In a series of experiments, doctors at the Safar Center for Resuscitation Research at the University of Pittsburgh managed to plunge several dogs into a state of total, clinical death before bringing them back to the land of the living. The feat, the researchers say, points the way toward a time when human beings will make a similar trip, not as a matter of ghoulish curiosity but as a means of preserving life in the face of otherwise fatal injuries.
The method for making the trip is simple. The Safar Center team took the dogs, swiftly flushed their bodies of blood and replaced it with a relatively cool saline solution (approximately 45 to 50 degrees) laced with oxygen and glucose. The dogs quickly went into cardiac arrest, and with no demonstrable heartbeat or brain activity, clinically died.
There the dogs remained in what Patrick Kochanek, the director of the Safar Center, and his colleagues prefer to call a state of suspended animation. After three full hours, the team reversed their steps, withdrawing the saline solution, reintroducing the blood and thereby warming the dogs back to life. In a flourish worthy of Mary Shelley, they jump-started their patients’ hearts with a gentle electric shock. While a small minority of the dogs suffered permanent damage, most did not, awakening in full command of their faculties.
Of course, the experiments were conducted not to titillate fans of horror films but to save lives. Imagine a stabbing victim brought to the emergency room, his aorta ruptured, or a soldier mortally wounded, his organs ripped apart by shrapnel. Ordinarily, doctors cannot save such patients: they lose blood far more quickly than it can be replaced; moreover, the underlying trauma requires hours of painstaking repair. But imagine doctors buying time with the help of an infusion of an ice-cold solution, then parking their patients at death’s door while they repair and then revive them.
While humankind takes on the task of playing God more and more these days, we have to consider the consequences as well as address moral and ethical standards. Is there ever a point at which we go too far? Are we on course to develop something that today is no more than a joke to most?
I am speaking of course on the subject of zombies in the classical sense. None of these experiments can be considered zombie making in nature, as the subjects are all under complete control and in many cases brought back to a fully normal state.
We have to wonder if the idea of a zombie virus is not that far fetched anymore. While we can scoff at such a notion, the rabies virus is said to be a sort of zombie virus. Although it doesn’t affect humans in the same way as animals, I’m sure a tweak here and there and we’ll have living dead relatives looking to eat our brains before we know it, as explained in this quote from National Geographic:
Combine rabies with the ability of a flu virus to spread quickly through the air, and you might have the makings of a zombie apocalypse.
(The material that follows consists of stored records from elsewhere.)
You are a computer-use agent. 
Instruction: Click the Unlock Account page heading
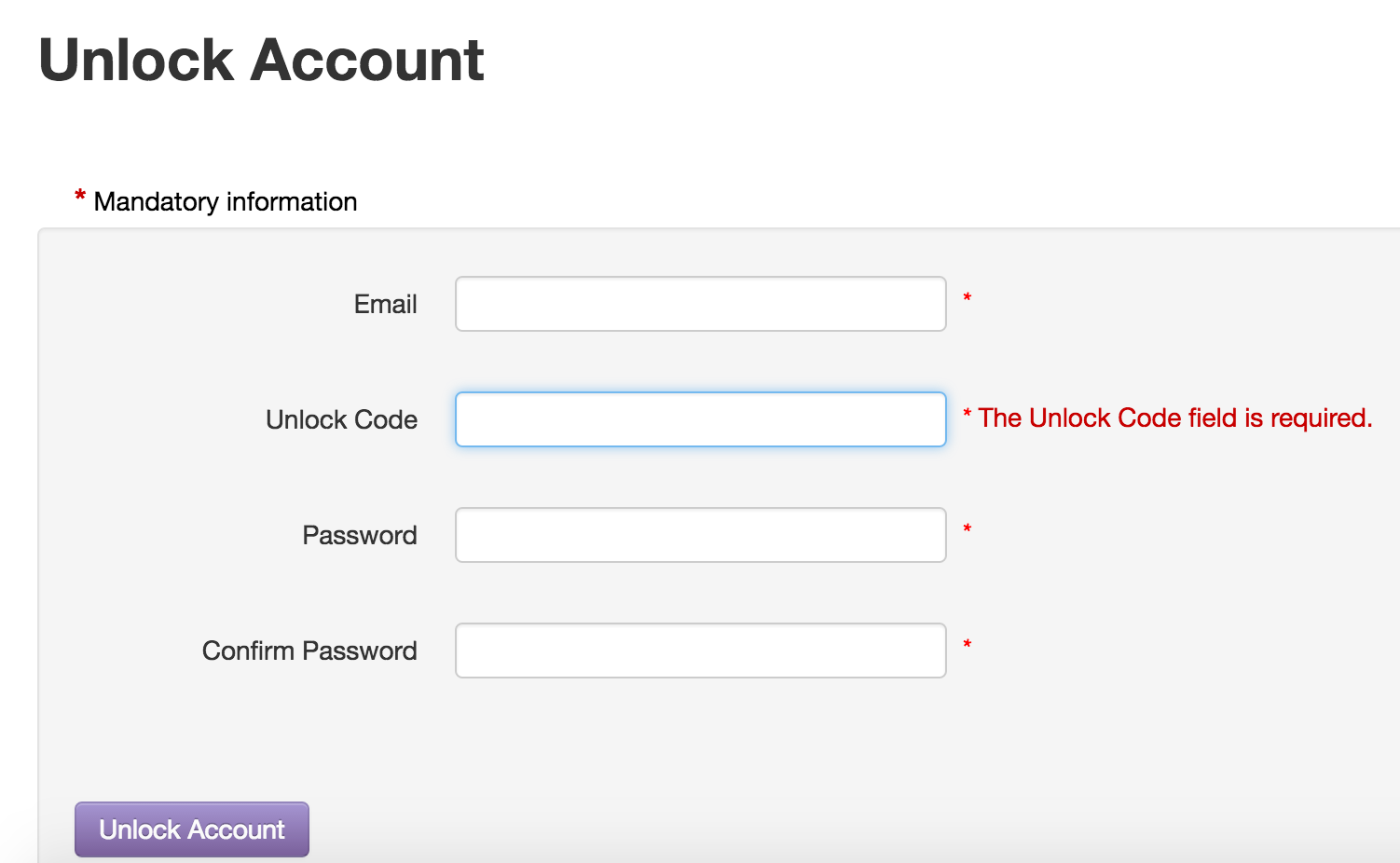[x=261, y=61]
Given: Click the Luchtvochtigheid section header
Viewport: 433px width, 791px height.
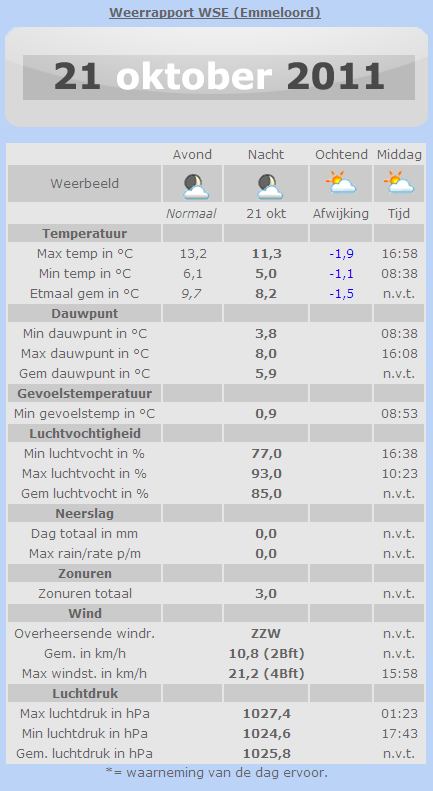Looking at the screenshot, I should 84,433.
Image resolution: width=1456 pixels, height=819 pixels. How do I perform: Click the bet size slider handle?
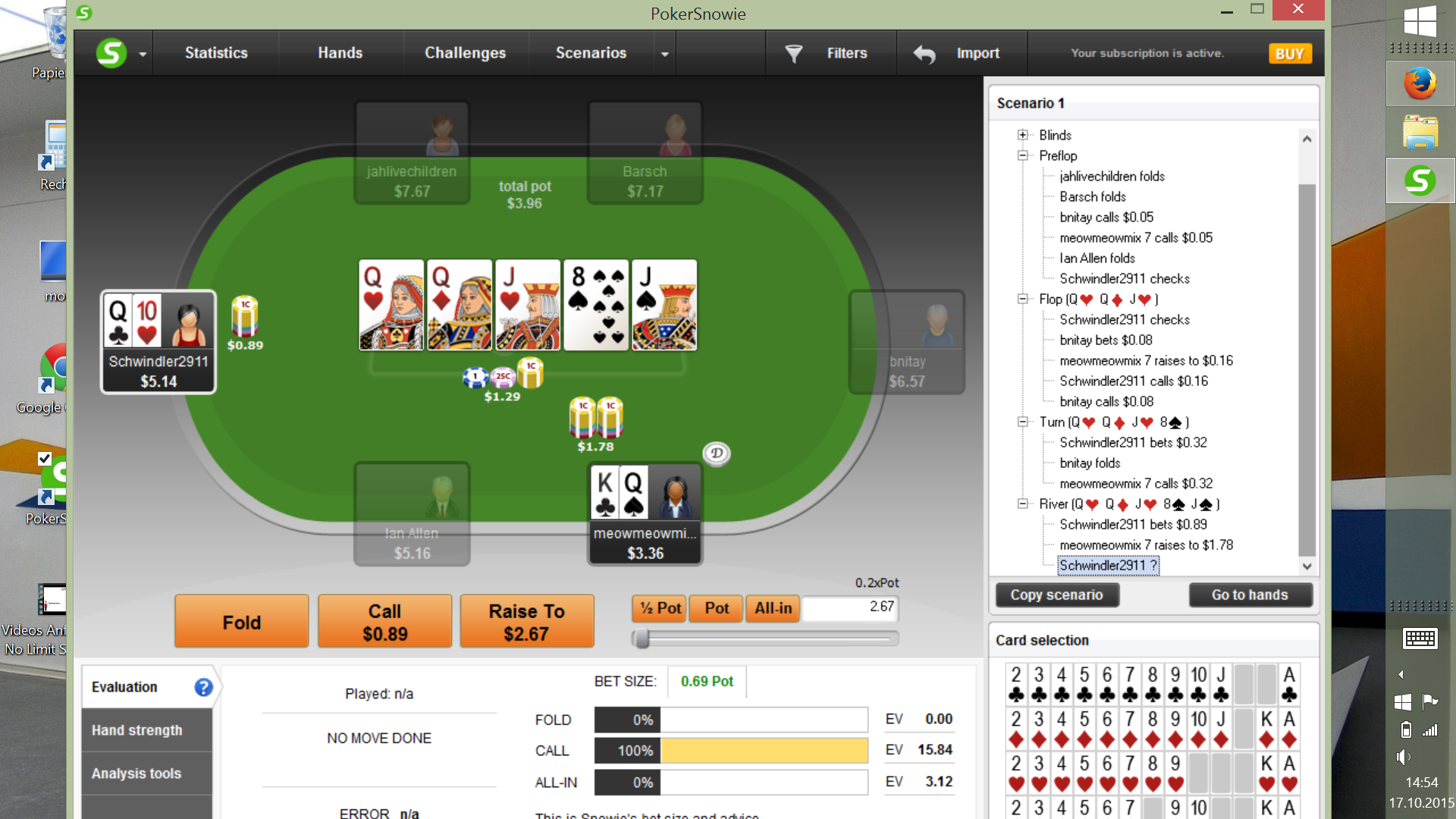click(x=642, y=639)
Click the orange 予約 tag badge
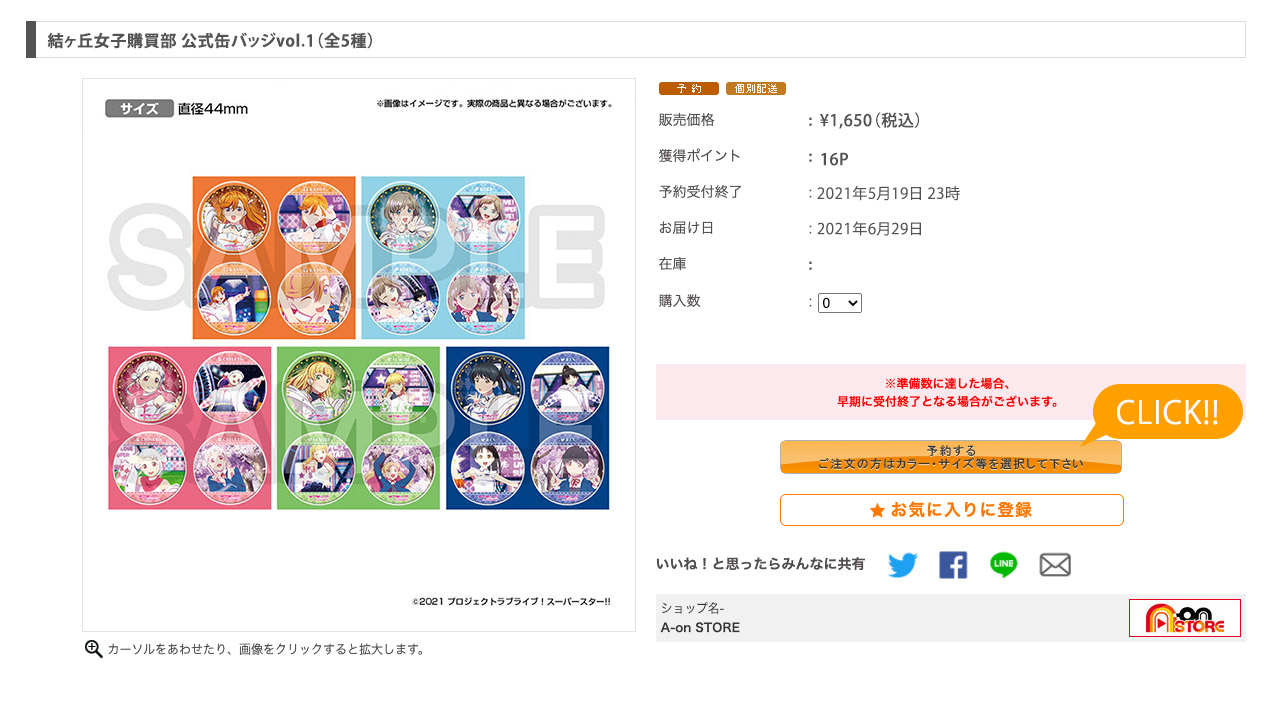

It is said that in Voodoo cultures, one need only know how to dissect a puffer fish which contains the neurotoxin tetrodotoxin. Handled correctly a powerful zombie powder can be made which is used to create the illusion of death.
The big threat these days comes in the form of an innocent sounding name. Bath Salts are said to cause people to act out in zombie like fashion, attacking and eating victims in an altered state of “soaring body temperature, psychotic outburst, paranoid delusions, violence, and suicidal thoughts”.
To sum up, before we step over the threshold of the unknown, maybe it’s more prudent that we take a step back and consider all the possible outcomes. We may not be laughing any more.